Monday, September 26, 2022

Former Pender County commissioner returns to the dais, fills resigned board member’s vacancy

Dr. Jimmy Tate was sworn in Monday night to fill the district 1 Pender County Commissioner seat, left vacant by vice chair David Williams’ resignation. (Courtesy)

PENDER COUNTY — A new county commissioner was sworn in Monday night at the Pender County public assembly room during a commissioners’ meeting.

Republican Dr. Jimmy Tate is filling a vacancy, earlier than expected, after District 1 commissioner vice chair David Williams resigned in July.

READ MORE: 2022 Primary Election: Jimmy Tate runs for Pender County Commissioner for District 1

Williams left his position prior to his term’s expiration in December 2022 to care for his ill mother. His last meeting was July 11, after serving on the board for more than 15 years. In the most recent election in 2018, Williams beat out Democratic opponent Morgan Lashaw, with 12,399, or 60%, of the votes.

Tate is no stranger to the role of commissioner; he served on the board for nearly eight years, between 2008 and 2015. He was first elected as a Democrat and then-youngest member and reupped for a second term in 2012. Tate resigned in 2015 to assume the role of vice president at James Sprunt Community College in Duplin County.

Tate said he left the college system in 2017 and went on to become chief of staff at UNC. He’s now the president of Mt.

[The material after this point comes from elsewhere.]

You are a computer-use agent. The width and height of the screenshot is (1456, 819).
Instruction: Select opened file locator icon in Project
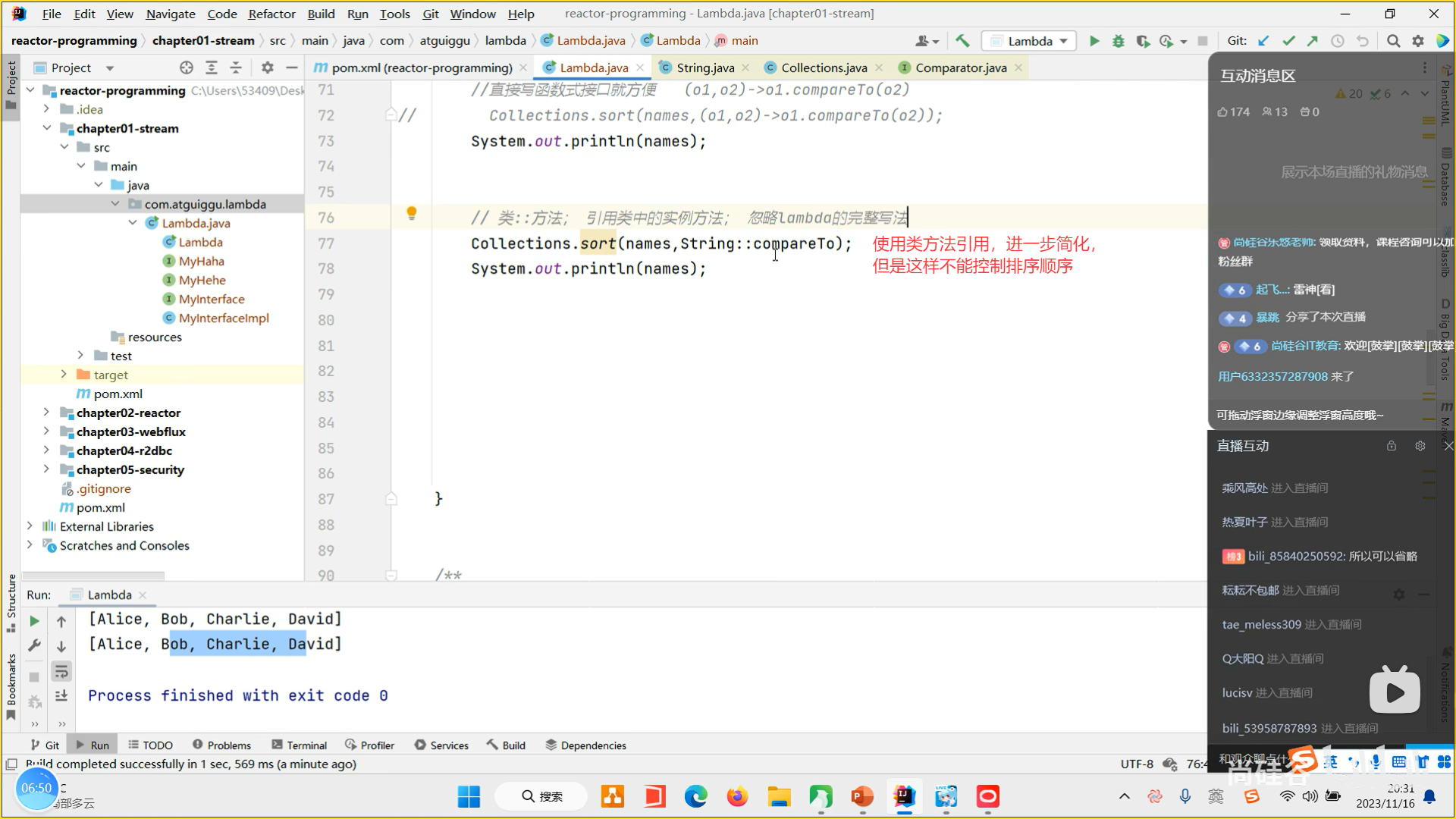pos(187,67)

Calvary Center for Leadership Development, which has locations in Burgaw, Wilmington and Wallace.

“I was fortunate to have been to college, but a lot of people I know didn’t,” Tate explained to Port City Daily. “I learned about the recidivism rate, especially for people who look like me, and wanted to do something to change that.”

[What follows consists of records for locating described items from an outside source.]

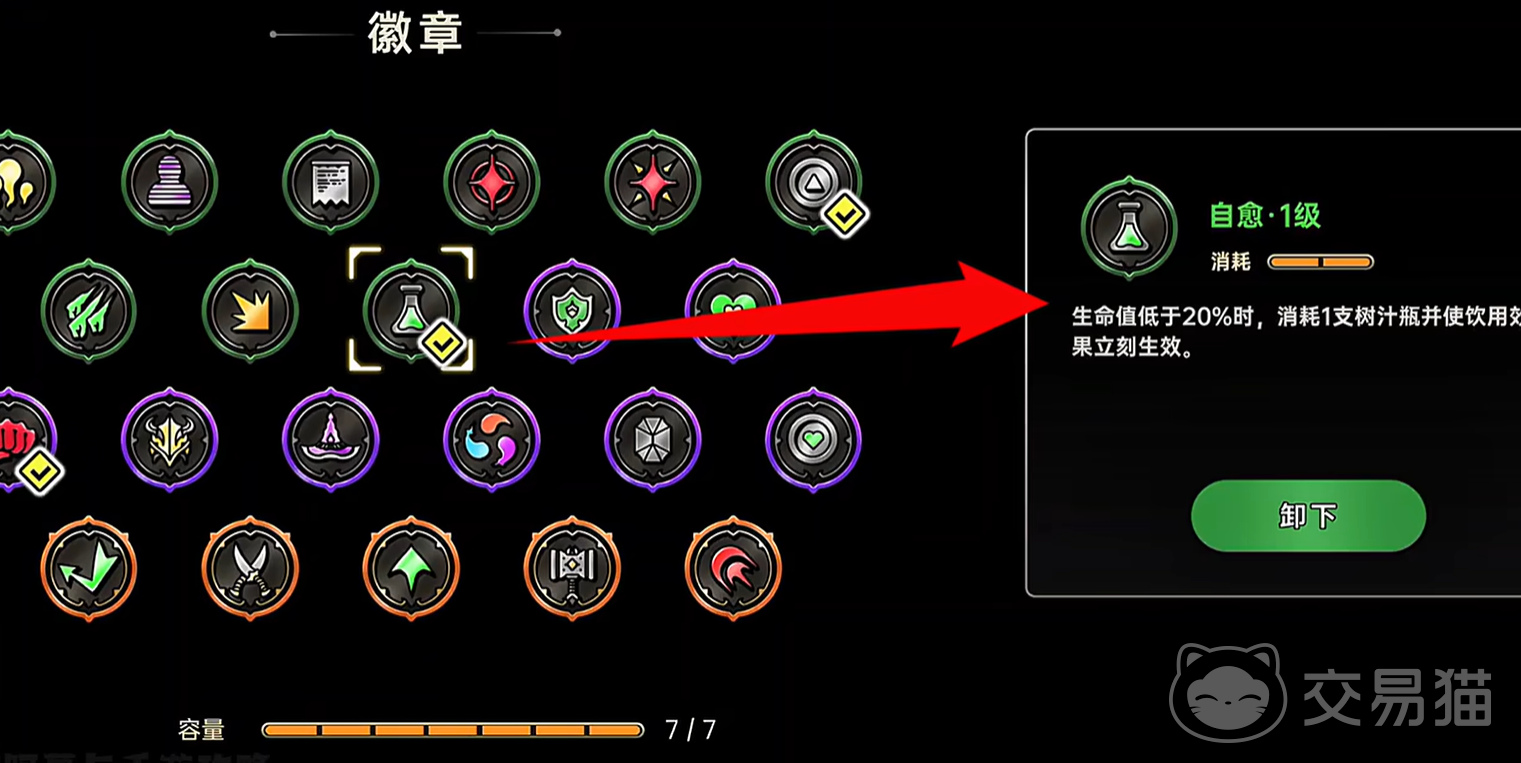
Task: Select the torn receipt paper badge
Action: click(x=330, y=183)
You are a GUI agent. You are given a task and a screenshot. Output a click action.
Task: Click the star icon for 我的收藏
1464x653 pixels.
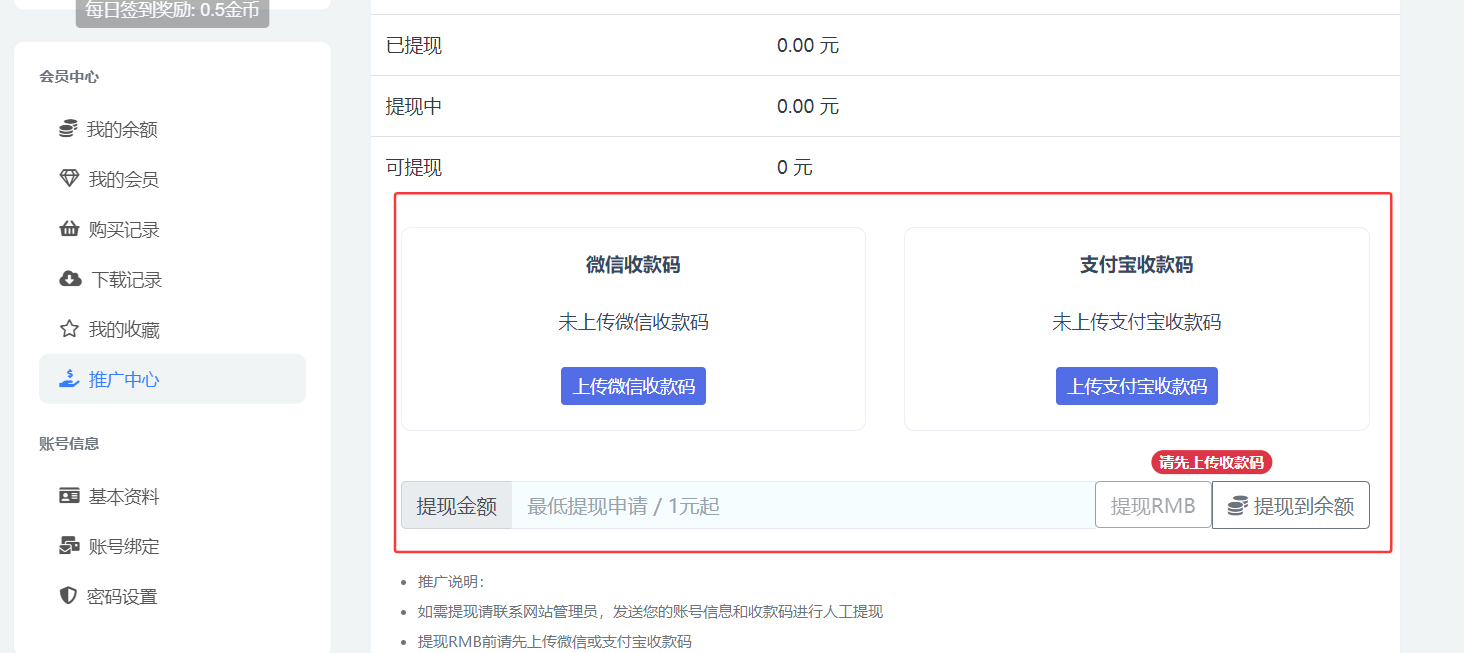click(x=69, y=329)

Mt. Calvary offers programs to first-time offenders, both adults and juveniles, to assist with attaining needed workforce skills and employment opportunities.

Helping others was the main reason Tate chose to run again for an elected seat.

“I saw a need and a way I can make a difference helping everyone,” he said, “and provide opportunities to make our county even better.”

He secured his standing this year against Republican opponent Joseph Cina in the May primaries, eking out a win with roughly 350 more votes. In Pender County, 17% of voters turned out to the polls, equating to 8,092 of 45,974 registered citizens. Tate earned 3,117 of the votes — 53% — against Cina’s 2,750, or 47%. 

Without a Democratic opponent, Tate’s primary win secures his seat on the board.

In response to his political party switch, Tate said he doesn’t believe in “big government” or too much control from executive powers. More so, his economic values align more with Republicans.

“When I was on the board before, I voted with a lot of the Repbulicans on fiscal issues,” he said. “So the change for me was for two reasons: I like the Repbulicans’ stance on taxes and funding, and for me, personally, I believe Christianity should be respected.”

While he quickly said he understands religion is valued by both parties, he also said when he began working at Mt. Calvary, he was openly attacked for calling it a “Christian-based organization.” Most of the criticism, he explained, came from left-leaning individuals.

Tate ran on a platform noting the county’s greatest challenges are infrastructure, growth, development and education. 

“Growth is coming, and we have to be prepared and make sure it is smart growth, which includes the business and residential sectors,” he told Port City Daily in April. “I have dealt successfully with these issues in the past and will do so again.”

He said “halting or stopping” development is not an option.

“We have to be mindful of the people living here; you can’t just let unfettered growth occur to help keep taxes down, but you can’t stop growth and let taxes rise.”

Finding a balance between analyzing the tax rates imposed on residents, while considering the funds needed to provide adequate services in the county is the goal, he added.

Commissioner Jackie Newton, filling in for board chair David Piepmeyer during Monday’s meeting, explained that by N.C. General Statute there is a certain process the county must follow to fill the vacancy of an elected official.

Since Williams was elected as a Republican, the Pender County Republican Party had 30 days to announce a nominee to take his place.

“The party has spoken, and their designee is Dr. Jimmy Tate,” Newton said before Judge Kent Harrell administered the oath of office, with Tate’s sister and two nieces by his side.

After being sworn in Monday night, Tate spoke for about 10 minutes, acknowledged all the dignitaries in the room and thanked everyone for their support.

“I’m back,” he said to the standing-room only crowd as he took his spot at the dais. 

Tate will serve a four-year term, slated to end in 2026.